Requirement » Would you output the following records verbatim and skip the images in them?

[Entries taken from a collection]

- - - - -

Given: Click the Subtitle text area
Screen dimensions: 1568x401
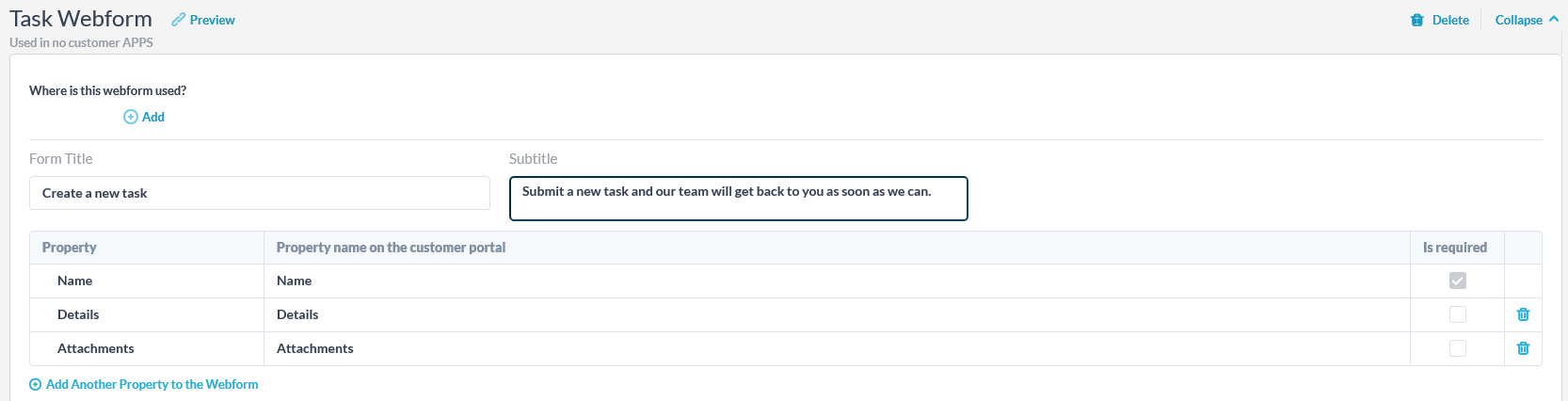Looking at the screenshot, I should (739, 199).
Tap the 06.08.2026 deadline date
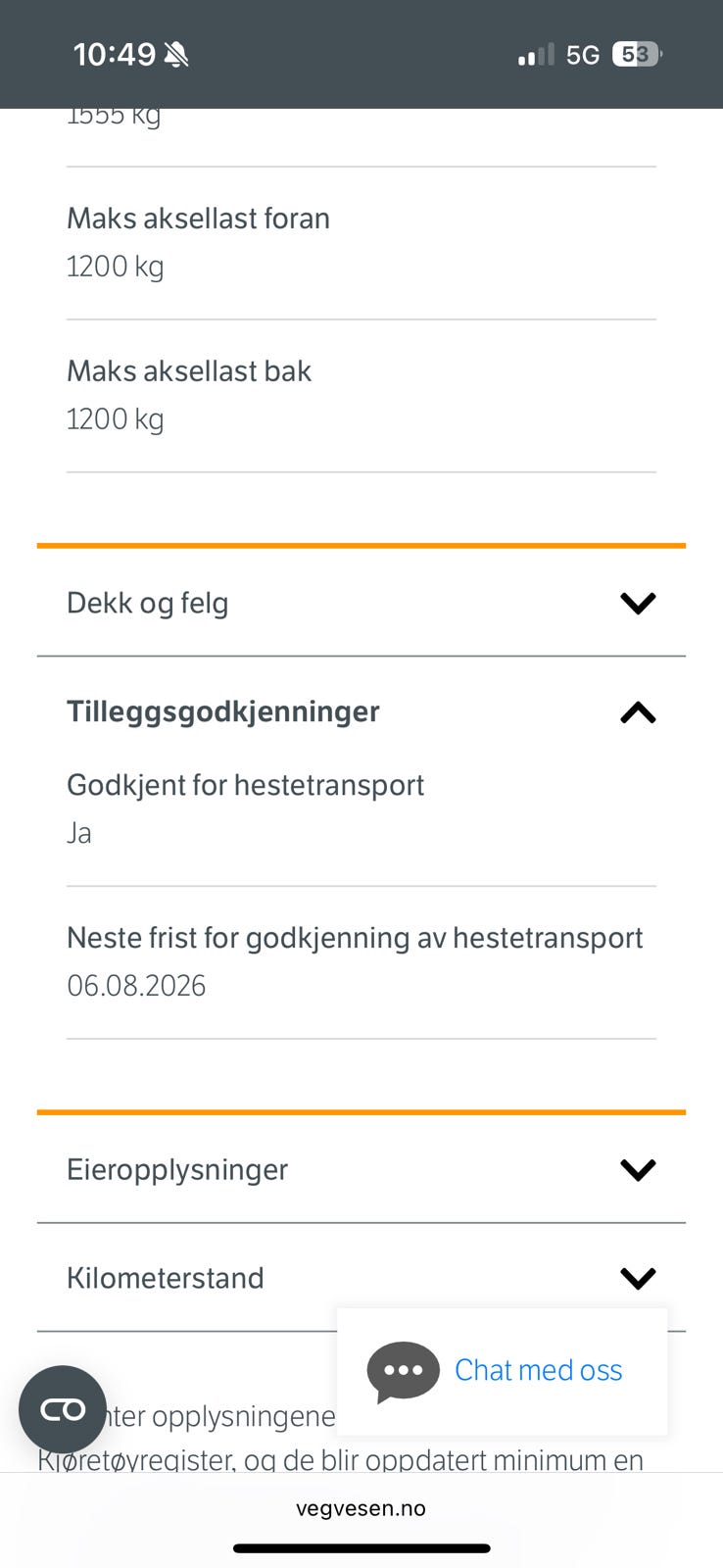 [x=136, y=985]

- - - - -

Answer space »
Given: Click the Subtitle text area
Screen dimensions: 1568x401
Looking at the screenshot, I should (739, 199).
Tap the 06.08.2026 deadline date
 [x=136, y=985]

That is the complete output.